Tarefa 1: Substitua "política" por "vida pública" e reproduza a parte do trecho da página que vai de "O Sono da Razão" a "física ou simbólica.", inclusive.
Tarefa 2: Resuma em duas frases o texto sobre a obra de Goya e as regras da política.
Tarefa 3: Dê continuidade ao texto sobre a obra de Goya e as regras da política a partir da última frase apresentada.

━━━ Trecho da página

O Sono da Razão Produz Monstros (1799), obra admirável de Francisco de Goya (1746-1828), pintor espanhol, produzida, no final do século 18, num contexto de conflitos políticos, sociais e militares na Europa, é um apelo pelo iluminismo e uma crítica aos sectarismos, de qualquer ordem, não importa a origem e o horizonte ideológico. Em suma, uma opção pelo projeto civilizatório.
É verdade que a política constitui-se como um cenário de diferenças, de conflitos, de contraposições, de lutas. Mas há de se entender também que a política se qualifica ou deve se qualificar pela superação da pura e simples violência, física ou simbólica.
Por isso mesmo, deve se desenvolver no leito e nos limites de regras e de procedimentos consensual e legitimamente construídos, portanto democráticos. Antes de tudo, as regras constitucionais e legais, mas também as regras sociais e morais da sociedade em questão. Sob pena de substituirmos o projeto civilizatório pela barbárie.

━━━━━━
━━━ Dados fornecidos

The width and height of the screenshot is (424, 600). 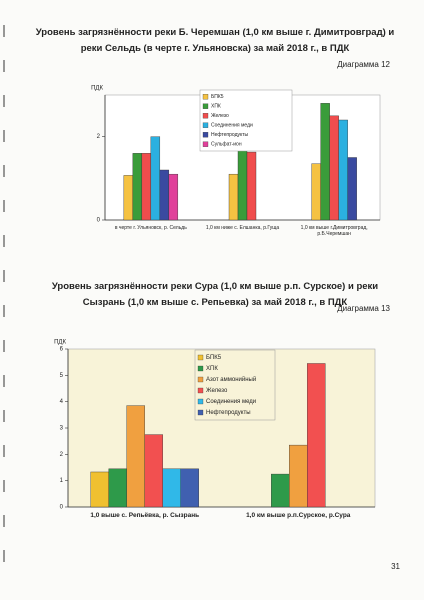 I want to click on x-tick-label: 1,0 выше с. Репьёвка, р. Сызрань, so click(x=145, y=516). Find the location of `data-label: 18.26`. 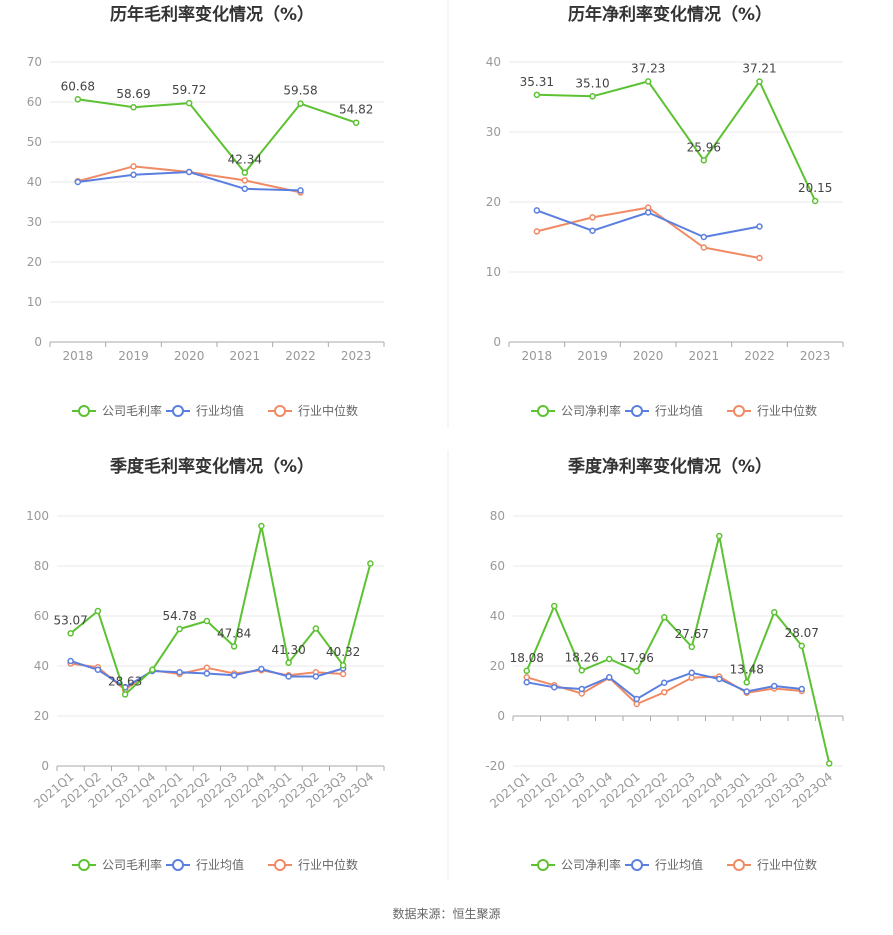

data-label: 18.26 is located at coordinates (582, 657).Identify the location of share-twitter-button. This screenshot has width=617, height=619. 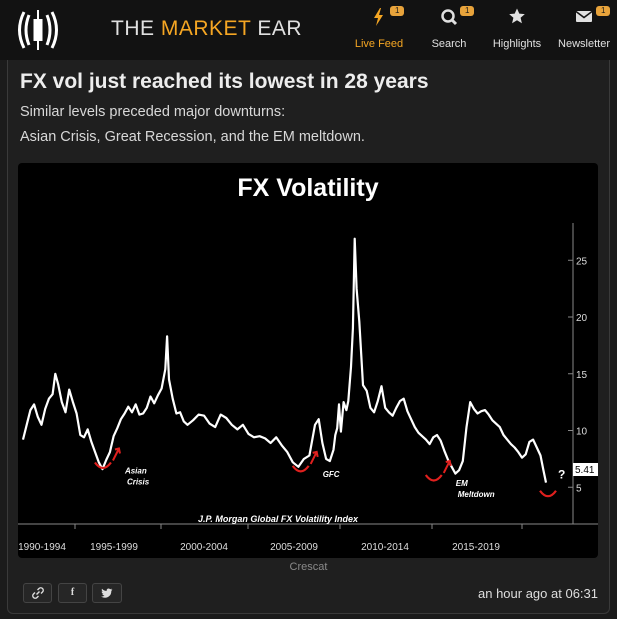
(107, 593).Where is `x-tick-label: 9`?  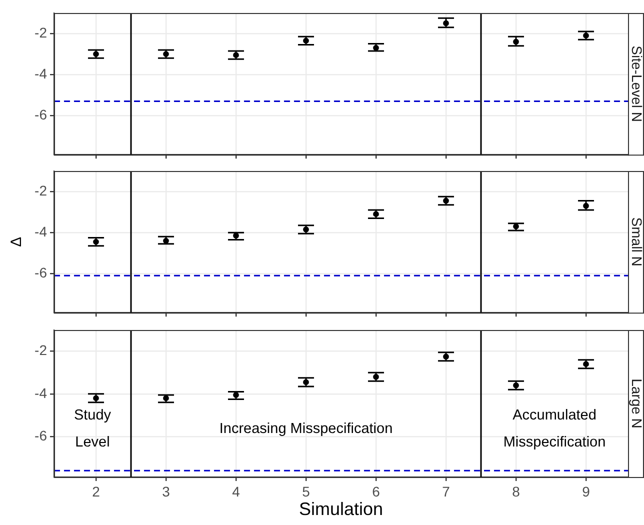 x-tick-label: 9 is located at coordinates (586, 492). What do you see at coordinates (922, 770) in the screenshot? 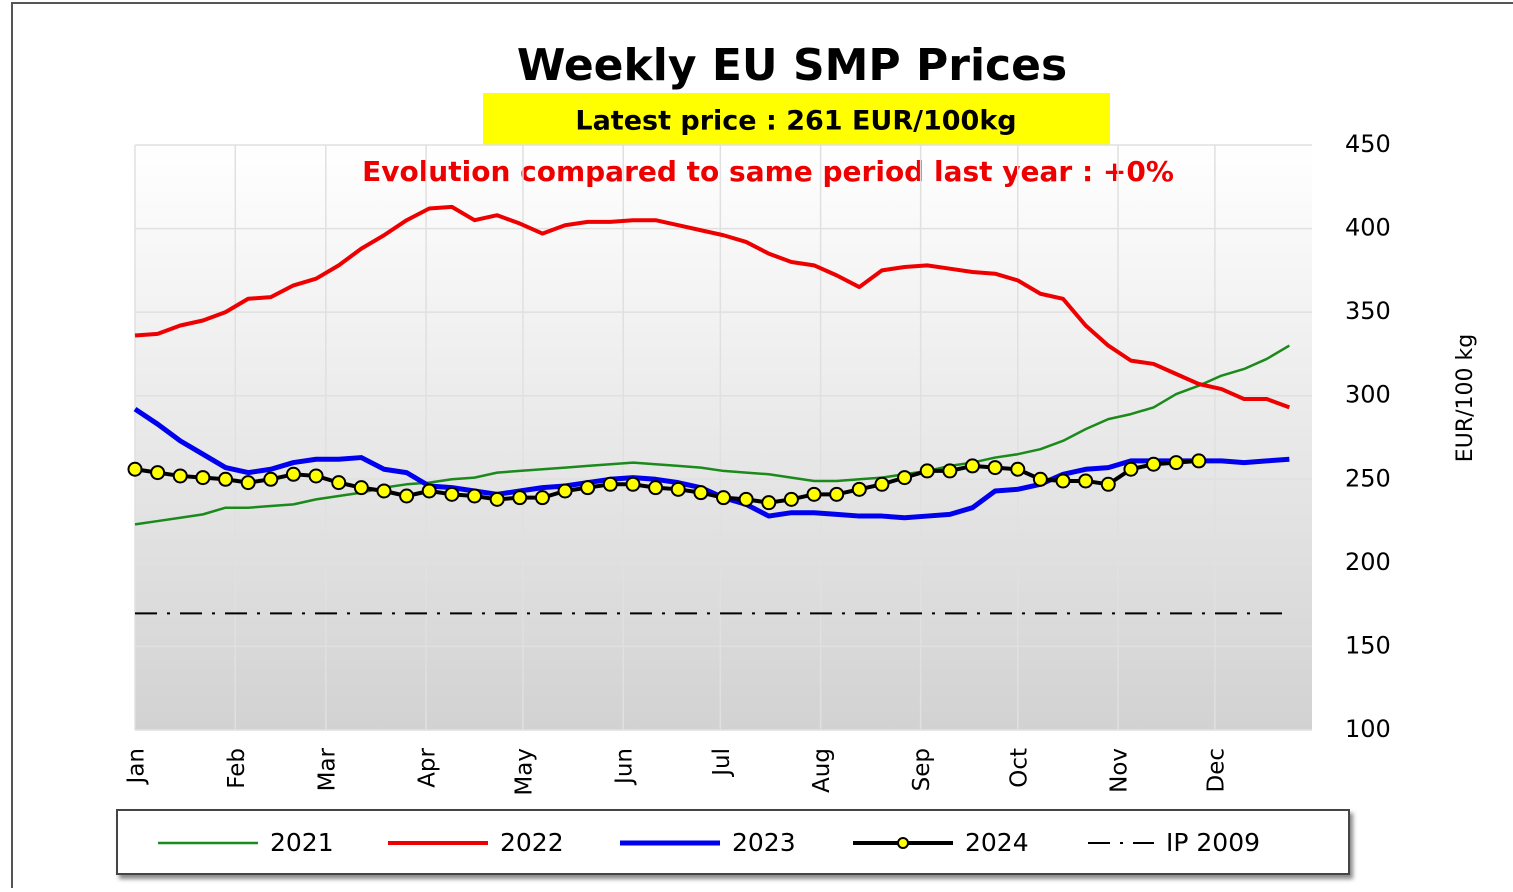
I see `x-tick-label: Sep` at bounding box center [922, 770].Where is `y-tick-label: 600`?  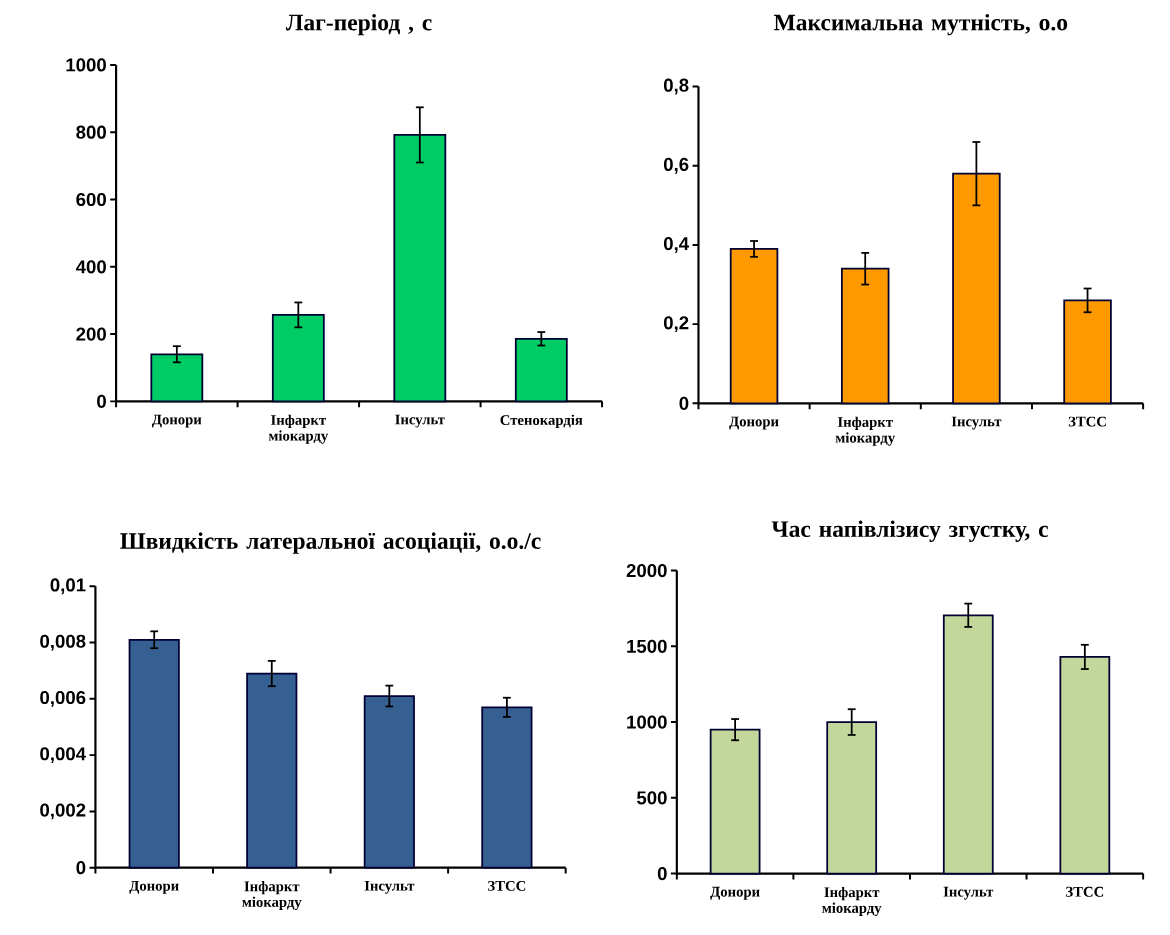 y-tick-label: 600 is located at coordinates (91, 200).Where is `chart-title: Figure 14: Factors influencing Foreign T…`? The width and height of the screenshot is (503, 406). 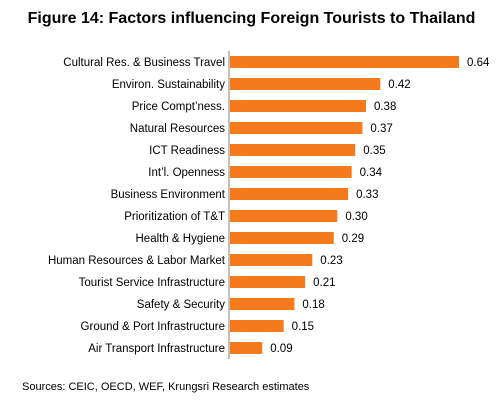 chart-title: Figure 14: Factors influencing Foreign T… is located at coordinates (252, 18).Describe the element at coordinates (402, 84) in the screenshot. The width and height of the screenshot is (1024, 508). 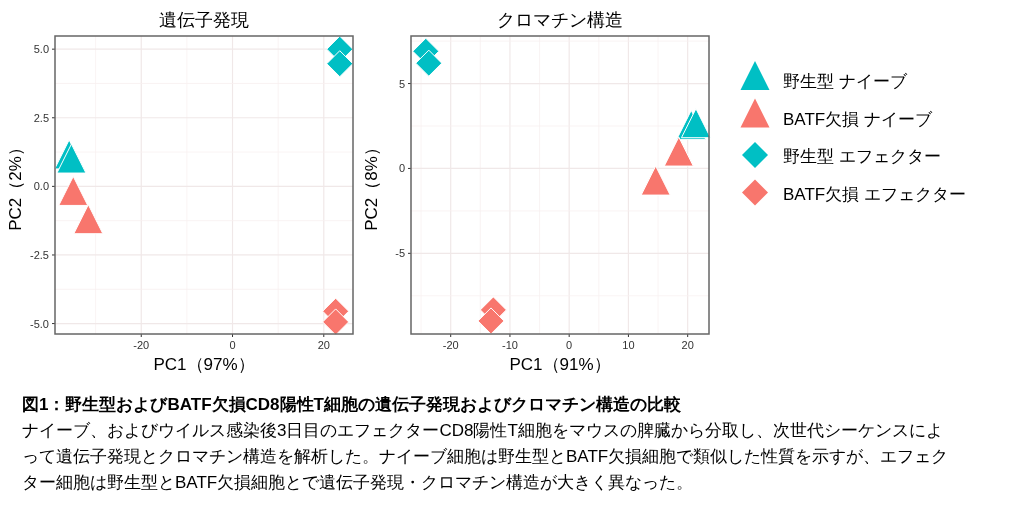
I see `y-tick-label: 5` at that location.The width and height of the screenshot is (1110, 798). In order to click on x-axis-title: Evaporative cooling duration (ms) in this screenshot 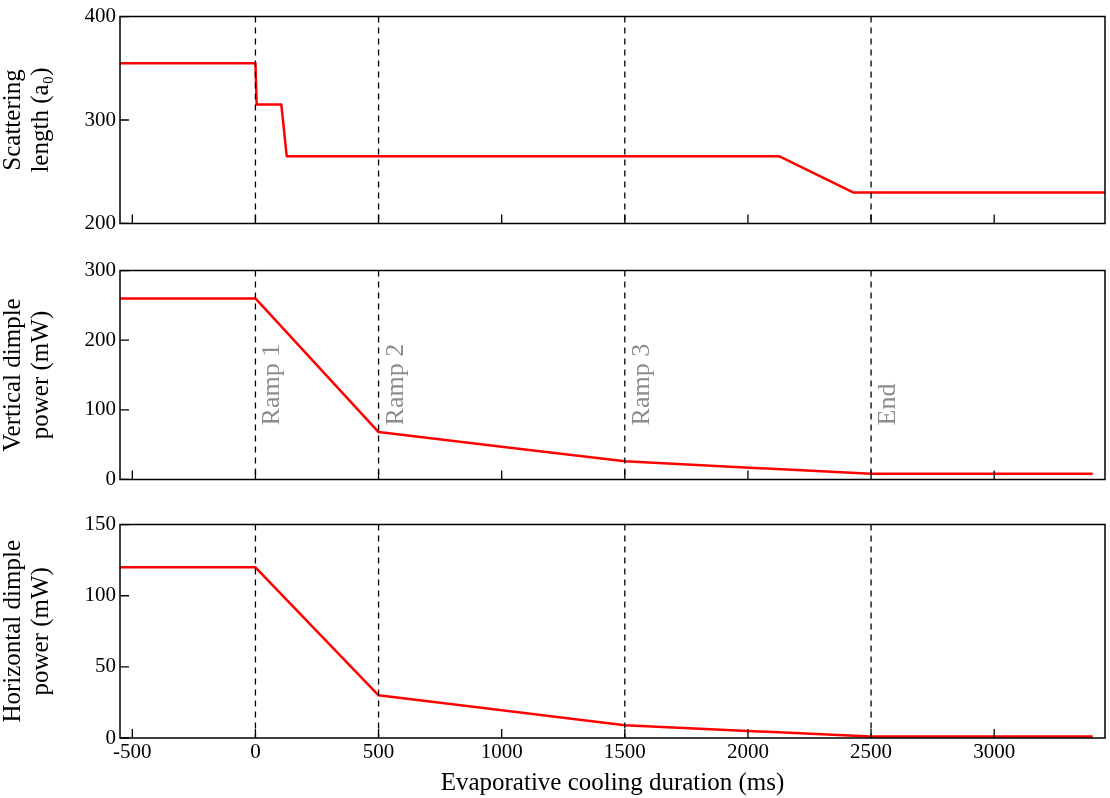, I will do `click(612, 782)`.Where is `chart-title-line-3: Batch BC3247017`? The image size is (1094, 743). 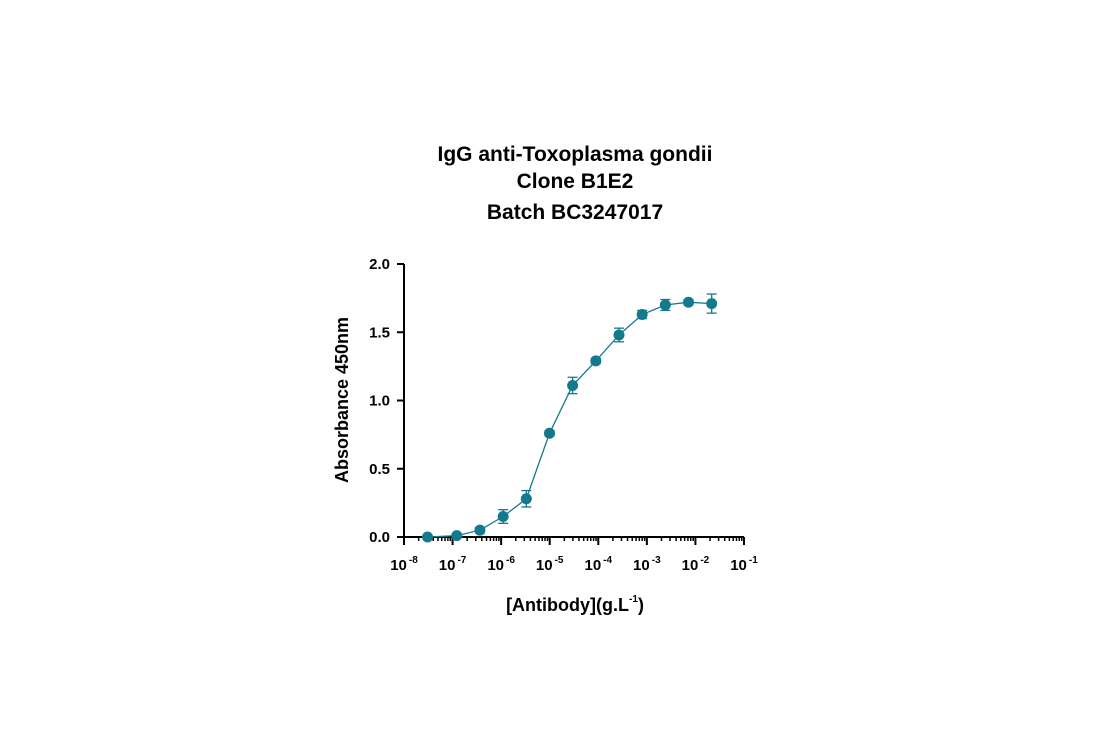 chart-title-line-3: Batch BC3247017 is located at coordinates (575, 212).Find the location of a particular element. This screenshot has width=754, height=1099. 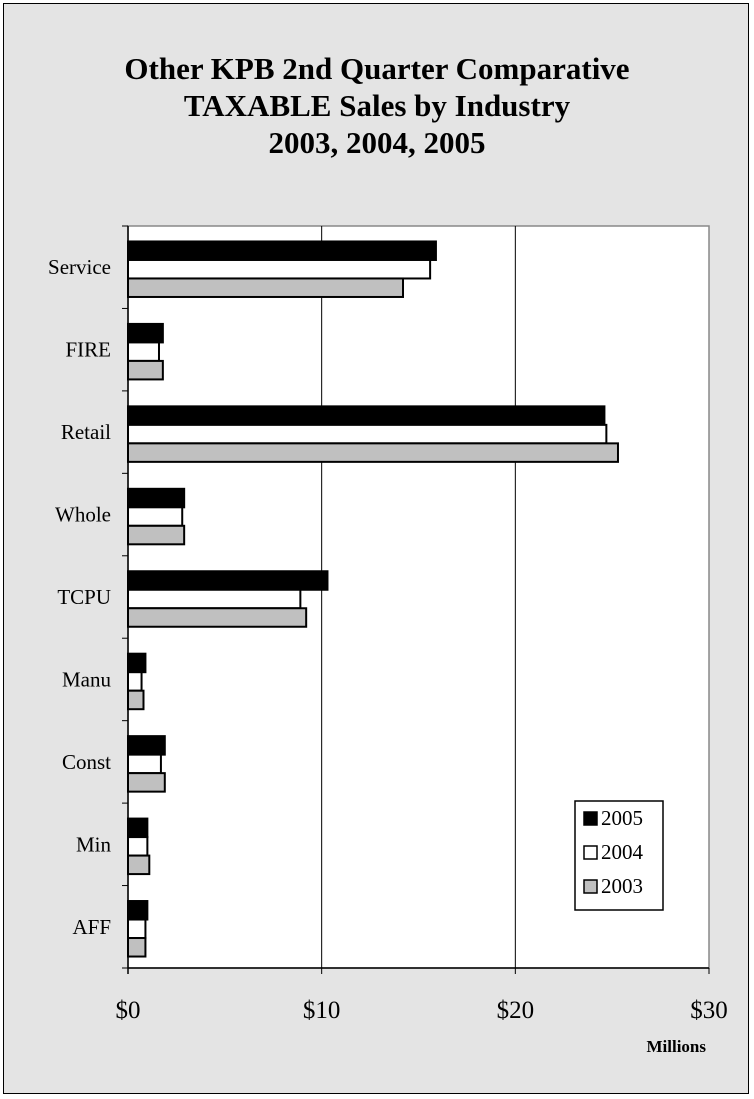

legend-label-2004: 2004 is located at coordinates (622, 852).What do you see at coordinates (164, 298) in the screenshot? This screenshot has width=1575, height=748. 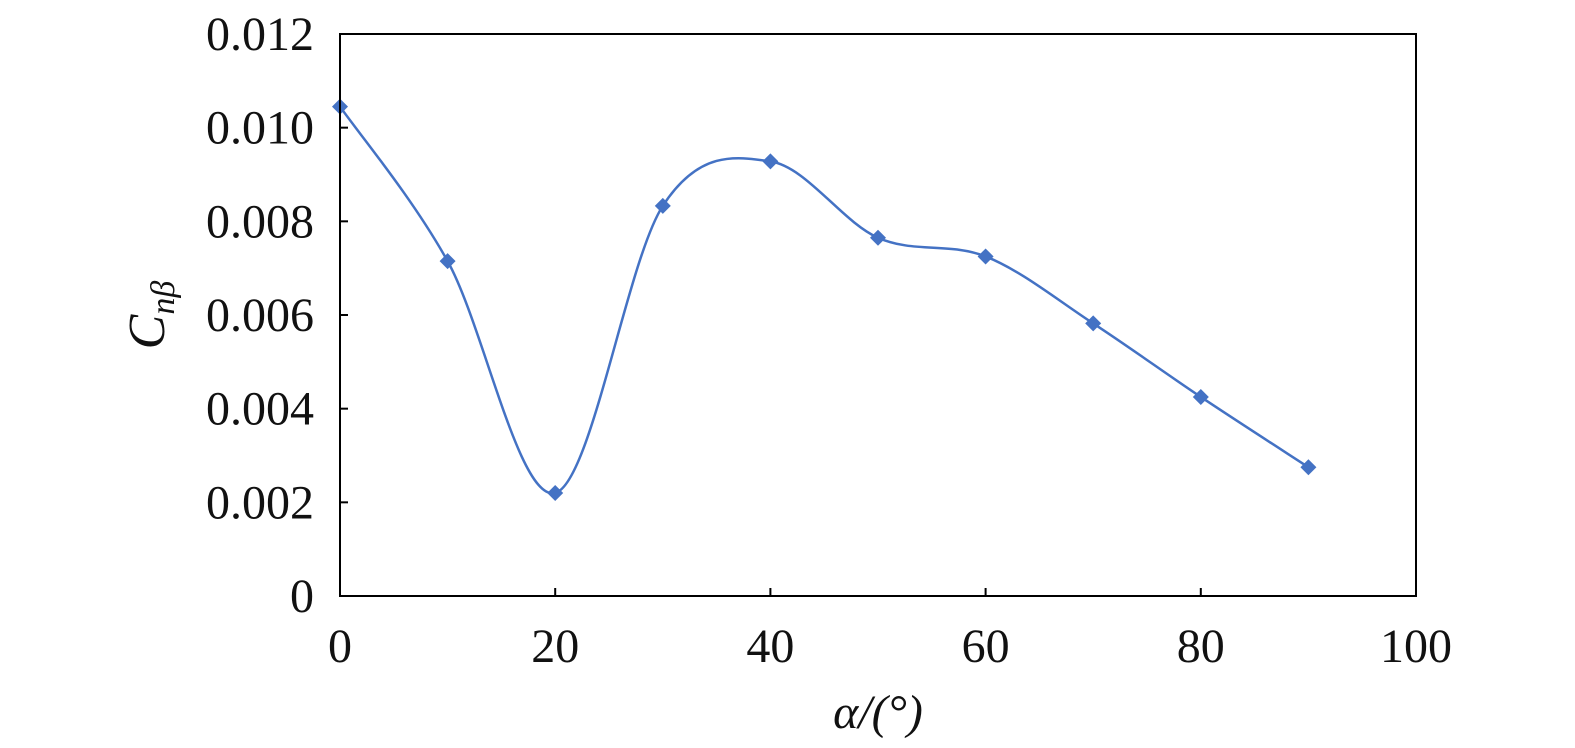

━━━━━━

Resultado do exercício 1:
O Sono da Razão Produz Monstros (1799), obra admirável de Francisco de Goya (1746-1828), pintor espanhol, produzida, no final do século 18, num contexto de conflitos políticos, sociais e militares na Europa, é um apelo pelo iluminismo e uma crítica aos sectarismos, de qualquer ordem, não importa a origem e o horizonte ideológico. Em suma, uma opção pelo projeto civilizatório.
É verdade que a vida pública constitui-se como um cenário de diferenças, de conflitos, de contraposições, de lutas. Mas há de se entender também que a vida pública se qualifica ou deve se qualificar pela superação da pura e simples violência, física ou simbólica.

Resultado do exercício 2: A obra O Sono da Razão Produz Monstros (1799), de Francisco de Goya, é um apelo pelo iluminismo e uma crítica aos sectarismos, ou seja, uma opção pelo projeto civilizatório. Embora a política seja um cenário de diferenças e conflitos, ela deve superar a violência e se desenvolver dentro de regras democráticas, constitucionais, legais, sociais e morais, sob pena de esse projeto ser substituído pela barbárie.

Resultado do exercício 3:
Quem examina a conjuntura nacional com isenção, deve antes de tudo positivamente admirar-se com a capacidade criativa da sociedade e o fortalecimento, importante e necessário, de instituições de fiscalização e de responsabilização como, entre outras, a Polícia Federal, o Ministério Público, o Poder Judiciário. Isso é avanço institucional e democrático, sem dúvida, que merece ser saudado. Há eventual ou inevitavelmente traumatismos, que, de qualquer forma, fazem parte do processo.
O momento que vivemos revela- se então como oportunidade histórica de repensarmos, reavaliarmos e redirecionarmos nossas práticas políticas. De, finalmente, democratizarmos nossa democracia, na perspectiva de um contrato social mais consensual e legítimo.
Observamos, entretanto, que por vezes os ânimos tendem a se acirrar além dos limites da razoabilidade, o adversário se transformando finalmente em inimigo, perdendo-se com isso a capacidade do diálogo, em detrimento do avanço institucional e político. O surpreendente nisso tudo é o fato de grande parte da intelectualidade, que, em princípio, deveria ser um referencial de racionalidade, deixar-se tomar completamente pelas paixões do momento. Nesse contexto geral, realmente o sono da razão pode produzir monstros.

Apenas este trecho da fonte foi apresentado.